FLUORESCENCE QUENCHING OF ADSORBED HEN AND HUMAN LYSOZYMES

The iodide quenching of protein fluorescence was used to study the effect of surface adsorption on the conformation of human and hen lysozymes. Three different types of surfaces were used for protein adsorption: (a) hydrophobicized, uncharged DDS-silica; (b) unmodified, negatively charged silica; (c) positively charged APS-silica. The evanescent surface wave generated by total internal reflection was used to excite intrinsic fluorescence from the tryptophanyl residues of irreversibly adsorbed lysozymes. The extent of quenching of the adsorbed lysozyme fluorescence was shown to be a function of both the species of lysozyme studied (human vs hen) and the type of surface to which the protein was adsorbed.
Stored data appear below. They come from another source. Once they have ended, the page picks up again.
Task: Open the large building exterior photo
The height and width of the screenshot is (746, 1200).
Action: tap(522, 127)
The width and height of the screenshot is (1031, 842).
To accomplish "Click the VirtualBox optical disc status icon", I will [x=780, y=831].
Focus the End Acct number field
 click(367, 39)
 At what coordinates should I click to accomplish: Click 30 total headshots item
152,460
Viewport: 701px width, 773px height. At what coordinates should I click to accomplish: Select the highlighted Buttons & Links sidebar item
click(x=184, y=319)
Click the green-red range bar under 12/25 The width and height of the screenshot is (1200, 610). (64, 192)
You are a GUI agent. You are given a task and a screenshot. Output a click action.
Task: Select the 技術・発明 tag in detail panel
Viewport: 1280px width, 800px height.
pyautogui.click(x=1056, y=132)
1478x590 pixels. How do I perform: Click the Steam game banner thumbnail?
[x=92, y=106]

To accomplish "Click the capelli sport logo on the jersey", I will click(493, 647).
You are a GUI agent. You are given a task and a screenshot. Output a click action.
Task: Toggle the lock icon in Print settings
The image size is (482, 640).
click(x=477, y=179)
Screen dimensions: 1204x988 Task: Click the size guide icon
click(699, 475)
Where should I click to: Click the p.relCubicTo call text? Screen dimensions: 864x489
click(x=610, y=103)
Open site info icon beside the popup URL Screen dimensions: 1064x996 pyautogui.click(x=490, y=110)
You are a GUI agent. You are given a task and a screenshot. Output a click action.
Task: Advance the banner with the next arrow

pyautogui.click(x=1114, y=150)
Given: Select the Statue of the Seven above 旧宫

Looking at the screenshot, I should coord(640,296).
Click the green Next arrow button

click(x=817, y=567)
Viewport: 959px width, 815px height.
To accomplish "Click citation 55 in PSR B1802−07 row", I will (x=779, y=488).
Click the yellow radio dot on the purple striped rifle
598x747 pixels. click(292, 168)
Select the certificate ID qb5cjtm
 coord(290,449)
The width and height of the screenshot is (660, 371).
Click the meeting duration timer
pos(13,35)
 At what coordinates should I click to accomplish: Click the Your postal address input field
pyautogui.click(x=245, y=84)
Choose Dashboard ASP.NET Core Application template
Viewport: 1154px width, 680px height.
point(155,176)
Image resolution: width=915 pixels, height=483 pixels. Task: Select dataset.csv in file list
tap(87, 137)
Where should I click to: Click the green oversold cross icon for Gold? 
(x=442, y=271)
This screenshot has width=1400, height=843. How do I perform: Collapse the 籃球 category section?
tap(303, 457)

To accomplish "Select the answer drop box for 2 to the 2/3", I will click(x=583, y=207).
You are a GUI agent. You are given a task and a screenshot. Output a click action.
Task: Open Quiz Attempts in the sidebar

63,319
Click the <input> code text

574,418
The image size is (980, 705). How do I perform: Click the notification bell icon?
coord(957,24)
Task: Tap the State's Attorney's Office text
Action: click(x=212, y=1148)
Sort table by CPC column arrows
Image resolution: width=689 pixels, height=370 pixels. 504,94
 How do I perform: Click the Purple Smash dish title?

A modified Stern-Volmer quenching model, which assumes accessible and inaccessible populations of protein fluorophores, was applied to analyze the expeimental results. The change in the fractional accessibility of fluorophores due to the adsorption was taken as a measure of protein conformational change. Both lysozymes appeared to exhibit smaller denaturation at the DDS-silica surface than on the other two surfaces. According to the quenching results both lysozymes were at least partially denatured upon adsorption to the unmodified, negatively charged silica surface as well as on the positively charged APS-silica surface. Human lysozyme displayed much larger changes in the denaturation parameters upon adsorption to the three surfaces than the hen lysozyme, indicating that it is less conformationally stable at interfaces. It was found that the effective quenching constant of iodide anion depended largely on the charge of the surface.